# Early season



## jean marie (Mar 17, 2015)

How early in the season have morels been found in northern Arkansas? I live in Marion County. I see on the Weather Channel app. that daytime temperatures will be in the 70's but the nights will be in the mid to high 40's in the weeks to come. Last year I found my first morel around the first week of April. The Arkansas Mycological Society sent their newsletter out already to begin this years forays. The first foray (in central Arkansas) being the weekend of March 19th if all goes well. Any input from personal experiences would be greatly appreciated as I was a week too late in many places I hunted last year. I did however crumble all the aged morels I did find and scattered them on the ground. All this rain forecasted for the next two weeks will surely be a blessing. Thank you all. Have a blessed day.


----------



## arkanshrooms (Mar 17, 2015)

Hey Jean, I think it will be one to two weeks earlier this year. My buddy has already found Gyromitra and Devil's Urn this week. There are tiny morels up already in the Red River valley of Oklahoma. We may be able to pick morels by the 26th of March. I really don't expect them as soon as the 19th, when the first foray is scheduled. I hope you come down for the foray.


----------



## jean marie (Mar 17, 2015)

Well I'm waiting on Jay to let us know whether the first will be 3/19, 3/26, or 4/2. I will certainly attend whichever date he decides.

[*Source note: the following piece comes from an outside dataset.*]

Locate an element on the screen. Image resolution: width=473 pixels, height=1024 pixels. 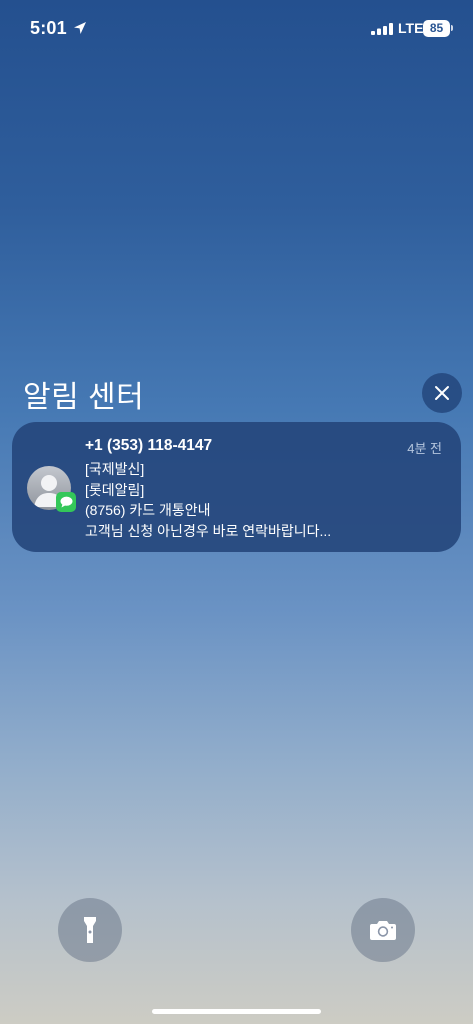
network-type: LTE is located at coordinates (411, 28).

Thank you for your response.


----------



## arkanshrooms (Mar 17, 2015)

Cool, I'm sure I'll see you at the foray. With all this rain, I bet we get good mushrooms soon.


----------



## jean marie (Mar 17, 2015)

I'm hopeful lol
See you there


----------



## jean marie (Mar 17, 2015)

Well no foray this weekend, just in case you haven't heard.


----------



## arkanshrooms (Mar 17, 2015)

I heard. We found a good amount of early Black Morels under Wild Cherry trees yesterday and one lonely Yellow!


----------



## jean marie (Mar 17, 2015)

Wild cherry?? Wow.....I guess I just need to look everywhere! What county did you find them in? Just wondering how close to Marion County? I found some gyromitra and devils urn yesterday. I got excited finding them lol, just knowing it's getting close.


----------



## keshma (Jun 9, 2016)

yay and great


----------